Wednesday, June 10, 2009

Editorial: The Effects of The North American Agreement on Labor Cooperation

The Effects of The North American Agreement on Labor Cooperation
            by Zachary Chin


June 10th, 2009


        The North American Agreement on Labor Cooperation, a supplement to the 1994 North American Free Trade Agreement (better known as NAFTA), has been the catalyst for many grievances surrounding labor and employment. The goal of the agreement was to allow for massive deregulation, such as tariff reduction or elimination, which, in turn, would increase trade among Canada, Mexico & the U.S. The new agreement has had only modest impact on the relationship between Canada and the U.S., but the effect on U.S. and Mexico has been immense.
The explosive growth of low wage factories in Mexico, as a result of the new opportunities for American businesses to outsource, has dramatically reduced the number of American jobs, as well as impairing the health and well-being of many employed Mexicans in the “maquiladoras” (factories that manufacture a foreign client’s goods) that do not adequately protect their workforce. Deregulation has been bitterly criticized by Americans who have lost their jobs or have had their wages suppressed, as well as those who have witnessed or felt the harm to Mexican laborers and the damage to the environment in Mexico.
Between 1994 and 2002, the Economic Policy Institute reported that NAFTA had resulted in a net loss of 879,000 jobs in the United States, 80% of which were in manufacturing.
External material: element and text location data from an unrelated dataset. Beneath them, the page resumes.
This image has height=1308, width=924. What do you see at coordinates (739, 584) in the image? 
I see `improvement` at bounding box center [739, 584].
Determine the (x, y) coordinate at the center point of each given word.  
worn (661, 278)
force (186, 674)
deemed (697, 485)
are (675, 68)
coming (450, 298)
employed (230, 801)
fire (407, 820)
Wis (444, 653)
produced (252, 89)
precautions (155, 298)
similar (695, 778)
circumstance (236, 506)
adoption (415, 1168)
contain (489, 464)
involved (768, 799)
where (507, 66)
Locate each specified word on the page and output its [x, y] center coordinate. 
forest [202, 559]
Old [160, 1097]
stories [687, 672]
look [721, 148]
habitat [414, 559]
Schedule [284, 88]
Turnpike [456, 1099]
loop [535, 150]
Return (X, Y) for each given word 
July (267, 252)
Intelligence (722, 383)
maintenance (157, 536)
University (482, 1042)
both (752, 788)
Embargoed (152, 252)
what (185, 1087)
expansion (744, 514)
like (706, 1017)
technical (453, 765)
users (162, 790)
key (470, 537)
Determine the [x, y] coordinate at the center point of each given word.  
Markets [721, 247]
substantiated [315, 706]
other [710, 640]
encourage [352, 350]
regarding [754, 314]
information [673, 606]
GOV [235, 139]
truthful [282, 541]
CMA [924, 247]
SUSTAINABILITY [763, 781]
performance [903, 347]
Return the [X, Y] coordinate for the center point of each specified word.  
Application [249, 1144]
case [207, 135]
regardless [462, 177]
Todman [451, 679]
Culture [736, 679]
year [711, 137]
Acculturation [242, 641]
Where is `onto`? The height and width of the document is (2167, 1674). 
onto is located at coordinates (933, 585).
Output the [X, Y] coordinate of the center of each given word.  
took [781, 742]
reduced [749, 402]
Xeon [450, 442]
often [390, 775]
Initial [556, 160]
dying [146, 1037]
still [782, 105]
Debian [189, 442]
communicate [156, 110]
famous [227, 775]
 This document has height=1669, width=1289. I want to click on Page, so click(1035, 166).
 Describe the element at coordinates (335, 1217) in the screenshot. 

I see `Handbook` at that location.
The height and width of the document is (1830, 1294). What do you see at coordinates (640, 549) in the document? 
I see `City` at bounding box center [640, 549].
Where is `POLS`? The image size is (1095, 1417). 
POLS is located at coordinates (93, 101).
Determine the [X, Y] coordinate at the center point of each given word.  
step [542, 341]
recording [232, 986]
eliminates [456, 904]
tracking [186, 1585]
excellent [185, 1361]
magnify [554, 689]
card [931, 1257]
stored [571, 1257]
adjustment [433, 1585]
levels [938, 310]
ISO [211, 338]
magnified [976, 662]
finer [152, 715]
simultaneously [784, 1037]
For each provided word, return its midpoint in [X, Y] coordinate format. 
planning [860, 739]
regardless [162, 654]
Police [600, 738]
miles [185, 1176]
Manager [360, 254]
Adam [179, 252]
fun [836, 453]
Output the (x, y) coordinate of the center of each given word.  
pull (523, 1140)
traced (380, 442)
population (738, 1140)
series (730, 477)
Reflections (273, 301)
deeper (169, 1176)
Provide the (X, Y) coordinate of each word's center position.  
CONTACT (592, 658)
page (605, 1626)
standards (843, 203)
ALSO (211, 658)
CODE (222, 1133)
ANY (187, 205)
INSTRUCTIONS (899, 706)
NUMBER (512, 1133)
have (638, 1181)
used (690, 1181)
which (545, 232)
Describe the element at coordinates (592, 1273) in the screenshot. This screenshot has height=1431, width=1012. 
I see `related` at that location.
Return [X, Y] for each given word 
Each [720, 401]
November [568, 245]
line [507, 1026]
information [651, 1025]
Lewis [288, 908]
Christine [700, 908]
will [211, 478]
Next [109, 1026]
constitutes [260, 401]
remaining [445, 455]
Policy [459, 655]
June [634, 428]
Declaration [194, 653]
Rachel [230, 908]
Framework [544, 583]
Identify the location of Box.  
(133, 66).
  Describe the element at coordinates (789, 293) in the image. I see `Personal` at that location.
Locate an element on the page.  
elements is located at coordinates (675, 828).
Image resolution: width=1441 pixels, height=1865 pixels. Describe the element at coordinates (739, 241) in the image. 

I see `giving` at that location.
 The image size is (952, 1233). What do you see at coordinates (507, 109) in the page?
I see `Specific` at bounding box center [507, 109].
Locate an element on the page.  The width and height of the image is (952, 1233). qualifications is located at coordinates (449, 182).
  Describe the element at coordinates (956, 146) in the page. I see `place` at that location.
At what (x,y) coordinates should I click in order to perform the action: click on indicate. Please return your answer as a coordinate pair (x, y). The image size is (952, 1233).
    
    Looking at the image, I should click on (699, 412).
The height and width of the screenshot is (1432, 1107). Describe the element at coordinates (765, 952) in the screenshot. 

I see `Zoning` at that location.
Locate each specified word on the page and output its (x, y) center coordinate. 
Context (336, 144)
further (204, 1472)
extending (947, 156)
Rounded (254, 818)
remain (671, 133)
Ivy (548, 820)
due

Those companies who did not move to Mexico used outsourcing as a threat to gain leverage over workers and labor unions. Because the American workers wanted to keep their jobs, the owners of these companies were able to hold down wages.
South of the border, thousands of manufacturing plants have been operating to serve American companies and have delivered dramatic increases in the profit margins. There are those who believe that, while the laborers in the United States were harmed by the Labor Agreement, the unprecedented outsourcing of American businesses has helped employment along the border. Yet, the competition for work among Mexican laborers at these maquiladoras has kept wages very low – about $2.30 per hour in U.S.-equivalence according to Ellwyn Stoddard, a professor at University of Texas El Paso and an expert on Mexican borderlands culture.
The labor conditions of these maquiladoras pose another deep concern. Without adequate health and safety regulations, such as those provided by OSHA in the U.S., the American Medical Association labels these Mexican factories "a virtual cesspool and breeding ground for infectious disease.” The workers in the maquiladoras have been subject to numerous respiratory diseases due to the air pollution in the factories. While Mexico’s Gross Domestic Product has grown healthily as a result of NAFTA, the welfare and long-term livelihood of the Mexican laborers are still much in doubt.
In the end, does NAFTA’s labor supplement boil down to the U.S. trading away jobs for healthier corporate sales and profits?  Does the global competitiveness of American firms always require such a horrifying Faustian bargain, where Americans face unemployment, while their jobs, along with labor and environmental abuse, are shipped to our neighbor?  The United States must consider a more holistic concept of trade, beyond the exchange of goods and services, beyond global competition and trade surpluses and deficits.  Jobs are, in and of themselves, precious assets too, not just the revenue or earnings growth they produce for corporate America.  Moreover, turning a blind eye to labor and environmental neglect in Mexico will have downstream consequences to both trading partners.